The right to strike has been in the crosshairs of employers and neoliberal policies for more than a decade, and is coming under ever more alarming attack, globally, with every passing year. Until just over a decade ago, it was considered to be solidly protected by the conventions of the International Labour Organization (ILO) – an international consensus that had governed industrial relations since shortly after the end of the Second World War. In 2012, however, the employers in the UN body itself began calling it into question and have been engaged in a de facto boycott of the ILO’s internal workings that is without precedent since its creation in 1919 (within the League of Nations). This obstructionism is overlapped by an alarming increase in legal curbs and crackdowns on this right, the world over.
The right to strike and the right to collective bargaining are the most important tools workers can deploy to defend themselves against labour rights violations, and although these human rights used to be relatively well established in the more developed regions of the world, they have been under increasing pressure for some years now. This worrying reversal goes hand in hand with governments influenced by neoliberal ideology passing new legislation to hinder and limit the socially disruptive effects of strikes, the bedrock of their power as an instrument to apply pressure and defend the working classes.
According to the 2025 Global Rights Index of the International Trade Union Confederation (ITUC), the right to strike was violated in 131 countries (87 per cent of the 151 countries surveyed in the report), 44 countries more than in 2014, when the Index surveyed 119 nations. The trend is clear: as reported in the 2025 Index, the right to strike was violated in 95 per cent of countries in the Middle East and North Africa, 93 per cent of those in Africa, 91 per cent of those in Asia-Pacific, 88 per cent of those in the Americas and 73 per cent of those in Europe, where, despite being the region where this right was most firmly established, there is a trend towards the legal obstruction and criminalisation of strikes, along with the social stigmatisation of strikers themselves. Meanwhile, in 121 countries (80 per cent, and 34 nations more than in 2014), the workers’ right to collective bargaining regarding their working conditions was severely restricted or non-existent.
In Europe, the flagship of labour rights, the former ‘worker-centred’ social model is being actively dismantled by governments and corporations at an ever-faster pace. The legal protection of the right to strike has been markedly undermined in the UK, Hungary, Albania, Moldova and Montenegro, and the authorities in Belgium, France and Finland have led crackdowns on workers taking strike action. Meanwhile, the rise of the far right is increasing the risk of labour rights erosion as the years go by.
How the spirit of the right to strike is being ‘killed’ in Europe
It is, above all, Europe that has seen the worst deterioration in labour rights of any region in the world over the last decade and where there is a growing trend towards limiting the scope and conditions under which strike action is permitted. These new policies amount to legislative abuse, as they seek to limit the right to strike in practice by establishing an excessively broad definition of what is considered in each country to be ‘essential services’, so as to restrict or prohibit recourse to strike action in an increasing number of sectors.

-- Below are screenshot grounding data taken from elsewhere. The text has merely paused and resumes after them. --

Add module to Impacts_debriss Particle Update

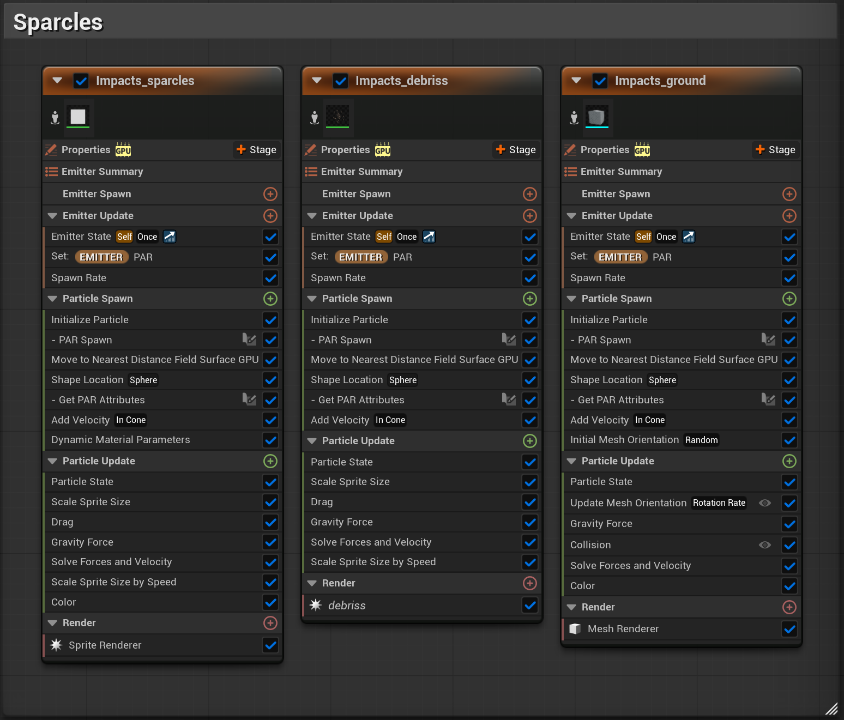point(530,441)
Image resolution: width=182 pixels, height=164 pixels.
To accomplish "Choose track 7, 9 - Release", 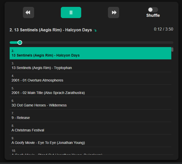I will coord(90,116).
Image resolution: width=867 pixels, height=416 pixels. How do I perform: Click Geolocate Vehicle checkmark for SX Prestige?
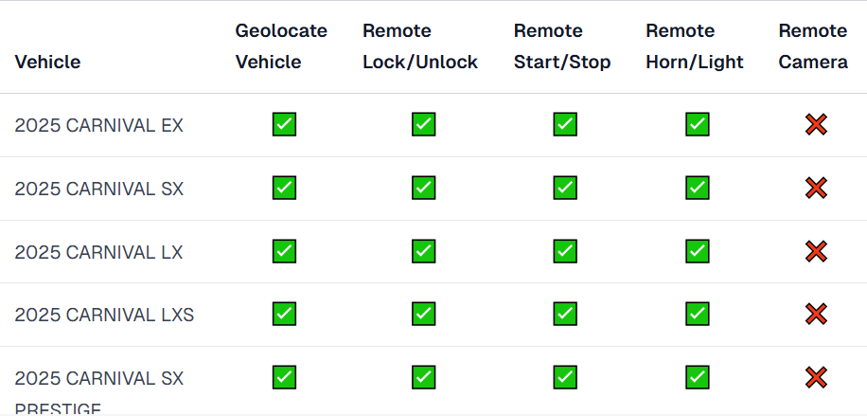click(284, 377)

The ILO defines essential services as those whose interruption would “endanger the life, personal safety or health of the whole or part of the population”. An increasing number of parliaments are, however, legislating to broaden this definition to sectors such as transport, education and health, and are extending the proportion of minimum services to be met to such an extent that the capacity for social disruption that underpins the power of strike action as a means to exert pressure is virtually eliminated.
“What determines the success of a strike is its ability to disrupt the economic system,”Stéphane Sirot, French historian, specialist in the sociology of strikes, trade unionism and social relations.
“If legislation is adopted with a view to making strike action as undisruptive as possible, it is basically as if its right to exist were denied, because although the letter of the law allows strike action to exist, it tends to kill it in spirit,” he adds.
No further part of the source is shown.